Use countless creatures as straw dogs.
The sage is not humane.
Uses all families as straw dogs.
Heaven and earth’s spaces, are they like bellows?
Empty and not collapsed, moving and expelling more.
Lots of talk often exhausts.
Does not compare to preserving the centre.
Notes on the version:
Bǎixìng (百姓) is literally ‘the hundred surnames’, but usually means ‘the people’ or ‘the common people’. Variations of both turn up in translations. I’ve gone for ‘all families’ as ‘common people’ loses the resonance with wànwù (萬物) (‘countless creatures’, ten thousand things). ‘Hundred’ is used to indicate ‘all of the’, and ‘ten thousand’ is used to indicate ‘countless’. In both cases, I have gone for the less literal, more natural, English option.
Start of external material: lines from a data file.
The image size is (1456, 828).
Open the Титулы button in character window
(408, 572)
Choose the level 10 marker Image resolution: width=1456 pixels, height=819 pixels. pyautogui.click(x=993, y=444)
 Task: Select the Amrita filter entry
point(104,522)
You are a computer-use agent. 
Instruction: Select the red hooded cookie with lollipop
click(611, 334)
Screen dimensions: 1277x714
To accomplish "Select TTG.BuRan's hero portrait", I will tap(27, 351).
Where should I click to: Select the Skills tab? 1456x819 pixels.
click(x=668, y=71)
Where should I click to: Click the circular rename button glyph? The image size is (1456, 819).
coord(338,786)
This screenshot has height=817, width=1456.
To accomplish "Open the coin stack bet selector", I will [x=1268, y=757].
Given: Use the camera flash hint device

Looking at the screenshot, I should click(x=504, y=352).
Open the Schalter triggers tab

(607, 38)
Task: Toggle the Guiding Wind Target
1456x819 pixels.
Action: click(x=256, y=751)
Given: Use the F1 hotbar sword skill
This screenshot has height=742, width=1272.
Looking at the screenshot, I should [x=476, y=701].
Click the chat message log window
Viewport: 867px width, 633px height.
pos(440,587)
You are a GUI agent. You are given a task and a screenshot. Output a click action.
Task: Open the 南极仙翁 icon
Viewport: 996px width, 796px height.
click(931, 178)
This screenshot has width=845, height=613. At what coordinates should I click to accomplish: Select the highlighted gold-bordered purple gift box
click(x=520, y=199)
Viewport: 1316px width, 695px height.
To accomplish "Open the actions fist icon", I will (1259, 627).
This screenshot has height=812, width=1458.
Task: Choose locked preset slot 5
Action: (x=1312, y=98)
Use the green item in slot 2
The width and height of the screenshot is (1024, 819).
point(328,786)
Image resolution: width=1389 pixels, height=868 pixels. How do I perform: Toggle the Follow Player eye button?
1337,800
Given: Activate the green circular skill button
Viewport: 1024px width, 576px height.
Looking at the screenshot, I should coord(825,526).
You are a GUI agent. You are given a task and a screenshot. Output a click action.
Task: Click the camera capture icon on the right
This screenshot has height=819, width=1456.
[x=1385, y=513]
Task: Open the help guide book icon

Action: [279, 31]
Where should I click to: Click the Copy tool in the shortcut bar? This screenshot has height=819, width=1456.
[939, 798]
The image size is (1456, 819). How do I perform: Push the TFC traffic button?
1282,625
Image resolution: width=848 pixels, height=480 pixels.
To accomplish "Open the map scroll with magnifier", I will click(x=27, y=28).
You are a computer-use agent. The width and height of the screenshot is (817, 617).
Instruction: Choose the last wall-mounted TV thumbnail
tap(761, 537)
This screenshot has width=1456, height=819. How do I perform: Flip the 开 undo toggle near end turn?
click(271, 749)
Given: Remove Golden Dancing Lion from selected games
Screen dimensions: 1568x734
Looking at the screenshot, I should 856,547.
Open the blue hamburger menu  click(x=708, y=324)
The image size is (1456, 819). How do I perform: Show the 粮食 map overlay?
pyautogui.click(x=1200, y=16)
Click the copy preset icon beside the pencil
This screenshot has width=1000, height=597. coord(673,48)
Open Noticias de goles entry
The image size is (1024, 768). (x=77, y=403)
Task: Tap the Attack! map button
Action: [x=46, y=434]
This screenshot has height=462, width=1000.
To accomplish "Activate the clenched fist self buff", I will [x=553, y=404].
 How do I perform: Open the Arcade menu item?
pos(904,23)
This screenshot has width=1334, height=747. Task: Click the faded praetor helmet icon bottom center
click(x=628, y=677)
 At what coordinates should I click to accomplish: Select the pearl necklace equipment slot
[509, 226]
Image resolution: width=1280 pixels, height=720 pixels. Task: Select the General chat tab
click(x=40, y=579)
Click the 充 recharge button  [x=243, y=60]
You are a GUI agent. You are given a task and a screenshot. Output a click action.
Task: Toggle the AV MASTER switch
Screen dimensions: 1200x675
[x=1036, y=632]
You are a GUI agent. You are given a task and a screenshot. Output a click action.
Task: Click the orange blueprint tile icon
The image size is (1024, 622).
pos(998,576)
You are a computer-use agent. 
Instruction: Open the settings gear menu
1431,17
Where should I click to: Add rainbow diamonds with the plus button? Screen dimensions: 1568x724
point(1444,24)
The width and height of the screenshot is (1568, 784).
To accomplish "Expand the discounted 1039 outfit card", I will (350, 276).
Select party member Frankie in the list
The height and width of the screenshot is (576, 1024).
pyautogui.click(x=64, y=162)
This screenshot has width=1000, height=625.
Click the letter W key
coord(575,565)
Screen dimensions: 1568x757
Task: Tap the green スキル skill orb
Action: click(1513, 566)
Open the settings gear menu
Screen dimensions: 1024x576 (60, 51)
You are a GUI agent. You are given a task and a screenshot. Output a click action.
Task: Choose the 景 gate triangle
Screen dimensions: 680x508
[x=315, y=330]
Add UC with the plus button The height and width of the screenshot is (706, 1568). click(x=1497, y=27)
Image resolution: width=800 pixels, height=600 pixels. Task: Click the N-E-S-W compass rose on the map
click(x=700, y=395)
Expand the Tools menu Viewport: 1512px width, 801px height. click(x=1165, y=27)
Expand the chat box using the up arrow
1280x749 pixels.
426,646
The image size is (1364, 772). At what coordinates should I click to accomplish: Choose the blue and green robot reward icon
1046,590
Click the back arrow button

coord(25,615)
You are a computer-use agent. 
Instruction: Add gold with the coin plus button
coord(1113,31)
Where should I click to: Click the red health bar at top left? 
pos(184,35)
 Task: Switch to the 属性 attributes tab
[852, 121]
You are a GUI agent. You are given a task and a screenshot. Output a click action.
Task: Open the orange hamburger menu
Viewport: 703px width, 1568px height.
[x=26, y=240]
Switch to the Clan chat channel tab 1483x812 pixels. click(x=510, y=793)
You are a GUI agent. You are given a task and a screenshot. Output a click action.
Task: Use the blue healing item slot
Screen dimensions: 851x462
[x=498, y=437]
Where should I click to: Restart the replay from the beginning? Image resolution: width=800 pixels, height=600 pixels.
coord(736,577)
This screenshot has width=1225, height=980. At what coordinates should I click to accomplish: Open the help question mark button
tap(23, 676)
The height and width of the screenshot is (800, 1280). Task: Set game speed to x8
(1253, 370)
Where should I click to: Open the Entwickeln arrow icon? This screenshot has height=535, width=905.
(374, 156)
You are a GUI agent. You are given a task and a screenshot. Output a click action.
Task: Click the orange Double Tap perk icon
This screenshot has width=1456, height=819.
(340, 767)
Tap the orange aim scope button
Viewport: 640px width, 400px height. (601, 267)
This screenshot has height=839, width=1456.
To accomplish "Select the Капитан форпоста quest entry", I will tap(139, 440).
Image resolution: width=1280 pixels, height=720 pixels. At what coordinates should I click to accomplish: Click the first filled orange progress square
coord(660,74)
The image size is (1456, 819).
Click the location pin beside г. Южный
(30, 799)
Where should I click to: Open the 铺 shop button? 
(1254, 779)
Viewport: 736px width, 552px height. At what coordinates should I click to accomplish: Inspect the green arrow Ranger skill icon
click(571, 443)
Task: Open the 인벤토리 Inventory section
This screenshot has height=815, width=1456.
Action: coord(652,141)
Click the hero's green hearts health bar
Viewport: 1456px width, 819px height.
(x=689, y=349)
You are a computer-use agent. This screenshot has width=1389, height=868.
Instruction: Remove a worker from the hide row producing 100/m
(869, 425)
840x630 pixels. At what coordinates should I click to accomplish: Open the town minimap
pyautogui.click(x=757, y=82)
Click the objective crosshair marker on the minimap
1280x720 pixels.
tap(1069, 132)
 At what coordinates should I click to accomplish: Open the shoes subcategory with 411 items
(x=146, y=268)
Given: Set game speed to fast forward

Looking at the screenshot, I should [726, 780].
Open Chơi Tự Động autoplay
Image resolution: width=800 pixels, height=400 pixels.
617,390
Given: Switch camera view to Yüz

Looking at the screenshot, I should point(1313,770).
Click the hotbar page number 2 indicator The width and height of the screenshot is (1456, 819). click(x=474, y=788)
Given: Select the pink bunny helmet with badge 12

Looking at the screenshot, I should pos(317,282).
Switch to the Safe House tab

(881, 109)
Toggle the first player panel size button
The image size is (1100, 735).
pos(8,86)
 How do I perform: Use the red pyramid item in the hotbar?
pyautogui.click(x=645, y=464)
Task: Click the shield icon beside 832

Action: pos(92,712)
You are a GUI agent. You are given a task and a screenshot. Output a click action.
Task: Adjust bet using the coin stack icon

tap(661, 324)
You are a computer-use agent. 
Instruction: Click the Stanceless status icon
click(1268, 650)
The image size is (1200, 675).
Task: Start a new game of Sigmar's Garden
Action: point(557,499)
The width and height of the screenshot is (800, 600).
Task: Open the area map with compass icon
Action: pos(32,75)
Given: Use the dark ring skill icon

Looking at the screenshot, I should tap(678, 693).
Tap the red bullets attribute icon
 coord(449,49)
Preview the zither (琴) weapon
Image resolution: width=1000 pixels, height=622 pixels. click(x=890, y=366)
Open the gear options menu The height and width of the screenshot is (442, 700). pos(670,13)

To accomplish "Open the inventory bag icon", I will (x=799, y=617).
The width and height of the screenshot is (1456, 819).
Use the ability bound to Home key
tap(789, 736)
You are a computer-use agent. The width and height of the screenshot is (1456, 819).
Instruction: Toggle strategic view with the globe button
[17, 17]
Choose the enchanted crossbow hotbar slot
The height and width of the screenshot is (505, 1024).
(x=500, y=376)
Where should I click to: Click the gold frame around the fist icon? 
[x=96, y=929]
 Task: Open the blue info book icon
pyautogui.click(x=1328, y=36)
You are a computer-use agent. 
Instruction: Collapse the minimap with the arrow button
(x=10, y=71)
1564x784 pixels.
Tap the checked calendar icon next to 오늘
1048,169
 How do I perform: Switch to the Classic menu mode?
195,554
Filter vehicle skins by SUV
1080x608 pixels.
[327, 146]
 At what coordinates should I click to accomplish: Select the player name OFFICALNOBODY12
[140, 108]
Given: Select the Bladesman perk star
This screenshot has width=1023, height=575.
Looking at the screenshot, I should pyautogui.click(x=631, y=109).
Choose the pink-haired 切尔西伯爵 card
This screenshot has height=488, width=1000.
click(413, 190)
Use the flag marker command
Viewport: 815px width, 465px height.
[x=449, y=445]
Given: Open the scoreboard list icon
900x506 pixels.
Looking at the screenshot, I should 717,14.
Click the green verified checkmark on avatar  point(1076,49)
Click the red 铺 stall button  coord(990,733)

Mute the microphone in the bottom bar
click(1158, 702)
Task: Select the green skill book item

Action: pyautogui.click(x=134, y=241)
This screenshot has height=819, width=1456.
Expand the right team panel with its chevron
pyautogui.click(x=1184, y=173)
‘Heaven and earth’s spaces’ is more often given as singular, or even as something like ‘the space between heaven and earth’. As with my use of plural ‘ways’ instead of the singular ‘the way’, my aim in pluralising is to deflate the dualist metaphysics that the definite article gives English versions. I don’t see any reason to start supposing that ‘space(s)’ is/are something separate to the world, but as soon as the singular is used (and ‘it’) in opposition to all of heaven and earth, it seems like that.